PC Andrew Harper: Killers' sentences remain unchanged after appeal

·3-min read

The sentences given to PC Andrew Harper's killers remain unchanged after challenges at the Court of Appeal.

Henry Long, 19, had been given 16 years and 18-year-olds Jessie Cole and Albert Bowers were handed 13 years in July over the death of the Thames Valley Police traffic officer.

PC Harper, 28, was caught in a strap attached to the back of a car driven by Long and dragged to his death down a winding country road as the trio fled the scene of a quad bike theft in Berkshire on the night of 15 August 2019.

PC Harper's widow, Lissie Harper, 29, said she was "let down" by the judgement.

She said: "I am of course disappointed with this outcome and ultimately feel along with the attorney general and the majority of our country that these sentences are far too lenient, that they do not reflect the severity and barbarity of the crimes they committed.

"Of course, no punishment, no time in prison will ever serve to make up for the theft of someone's life, and not just someone, but an incredible person who gave without greed or expectation to his fellow man, and I will be eternally proud to call Andrew my husband."

Long admitted manslaughter, while passengers Cole and Bowers were convicted of manslaughter after the trial at the Old Bailey in July.

All three were cleared of murder by the jury, which deliberated for more than 12 hours.

At the time, Mrs Harper said she was "utterly shocked and appalled" at the decision not to convict the trio of murder.
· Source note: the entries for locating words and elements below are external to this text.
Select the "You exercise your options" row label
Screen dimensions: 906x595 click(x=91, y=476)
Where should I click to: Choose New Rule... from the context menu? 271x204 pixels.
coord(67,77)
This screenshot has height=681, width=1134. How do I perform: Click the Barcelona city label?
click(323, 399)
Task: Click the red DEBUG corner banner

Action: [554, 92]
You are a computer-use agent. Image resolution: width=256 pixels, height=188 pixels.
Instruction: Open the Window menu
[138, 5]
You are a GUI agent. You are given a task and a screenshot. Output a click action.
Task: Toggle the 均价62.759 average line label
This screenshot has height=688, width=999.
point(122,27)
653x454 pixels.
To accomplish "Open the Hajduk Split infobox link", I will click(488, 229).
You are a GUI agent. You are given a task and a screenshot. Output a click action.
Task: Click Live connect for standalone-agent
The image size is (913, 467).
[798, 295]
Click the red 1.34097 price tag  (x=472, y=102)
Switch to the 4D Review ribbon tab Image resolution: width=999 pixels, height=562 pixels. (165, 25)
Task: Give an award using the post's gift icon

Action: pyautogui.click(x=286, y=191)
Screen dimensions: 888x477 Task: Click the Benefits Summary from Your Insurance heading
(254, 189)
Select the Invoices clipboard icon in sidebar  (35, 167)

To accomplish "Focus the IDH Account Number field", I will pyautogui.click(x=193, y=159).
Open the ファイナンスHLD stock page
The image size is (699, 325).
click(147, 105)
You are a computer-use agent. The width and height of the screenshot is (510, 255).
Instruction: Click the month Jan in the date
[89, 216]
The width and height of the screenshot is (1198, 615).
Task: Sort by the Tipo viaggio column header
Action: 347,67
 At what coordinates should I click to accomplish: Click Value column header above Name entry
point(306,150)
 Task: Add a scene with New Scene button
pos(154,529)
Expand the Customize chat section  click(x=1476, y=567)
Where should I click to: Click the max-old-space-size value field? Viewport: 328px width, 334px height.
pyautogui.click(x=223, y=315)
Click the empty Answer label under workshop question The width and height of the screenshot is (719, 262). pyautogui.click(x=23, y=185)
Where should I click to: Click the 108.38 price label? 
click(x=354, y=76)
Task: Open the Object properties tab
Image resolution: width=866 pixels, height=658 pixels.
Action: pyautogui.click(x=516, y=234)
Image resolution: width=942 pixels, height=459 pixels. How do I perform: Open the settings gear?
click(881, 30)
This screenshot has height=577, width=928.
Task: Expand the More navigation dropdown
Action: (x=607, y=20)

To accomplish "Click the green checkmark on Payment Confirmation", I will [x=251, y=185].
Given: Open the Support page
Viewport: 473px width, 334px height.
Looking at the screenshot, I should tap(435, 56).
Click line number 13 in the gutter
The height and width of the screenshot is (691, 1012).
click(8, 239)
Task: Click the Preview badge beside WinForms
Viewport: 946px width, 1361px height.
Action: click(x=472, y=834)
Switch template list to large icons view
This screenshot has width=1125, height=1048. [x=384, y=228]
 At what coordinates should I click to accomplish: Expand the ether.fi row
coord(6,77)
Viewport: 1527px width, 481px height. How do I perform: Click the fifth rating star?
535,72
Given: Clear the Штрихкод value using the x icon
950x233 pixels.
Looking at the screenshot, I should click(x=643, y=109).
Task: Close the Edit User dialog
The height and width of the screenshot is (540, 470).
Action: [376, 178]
Mrs Harper, who married her husband one month before his death, went on to launch a campaign calling for a minimum sentence of life in prison for anyone convicted of killing "a police officer, firefighter, doctor, prison officer or paramedic".

At a hearing in November Attorney General Suella Braverman argued that the three teenagers' sentences were "unduly lenient" and "as serious a case of manslaughter as it is possible to envisage".

She told the court Long, who was described by prosecutors as the leader of the group, should have been given a life sentence and remained dangerous.

Lawyers representing the three argued that their sentences were too long and should be reduced.

On Wednesday, Dame Victoria Sharp said the court had dismissed the attorney general's appeal against Long, Cole and Bowers' sentences for manslaughter, as well as the trio's own appeals against their custodial terms.

The court did reduce the sentences imposed on Cole and Bowers for conspiracy to steal, from 38 months detention to an 18-month detention and training order given their ages at the time of the offence.

However, Dame Victoria said: "The effect of our decision is that all three offenders remain convicted of the manslaughter of PC Harper and the overall length of their custodial sentences remain unaltered."

In the written judgment, Dame Victoria added: "No one doubts the seriousness of the offending in this case."

Referring to the attorney general's argument that the sentences were "unduly lenient", Dame Victoria said: "The judge had to sentence three young offenders for manslaughter, not for murder."

An application by Cole and Bowers for leave to appeal against their convictions for PC Harper's manslaughter was refused as being "wholly unarguable".

In a statement after the ruling, a spokesman for the attorney general's office said: "The attorney general challenged the sentences given to PC Harper's killers as she considered them to be too low, but she respects the decision of the Court of Appeal.

"Her thoughts remain with PC Harper's family for their unimaginable loss."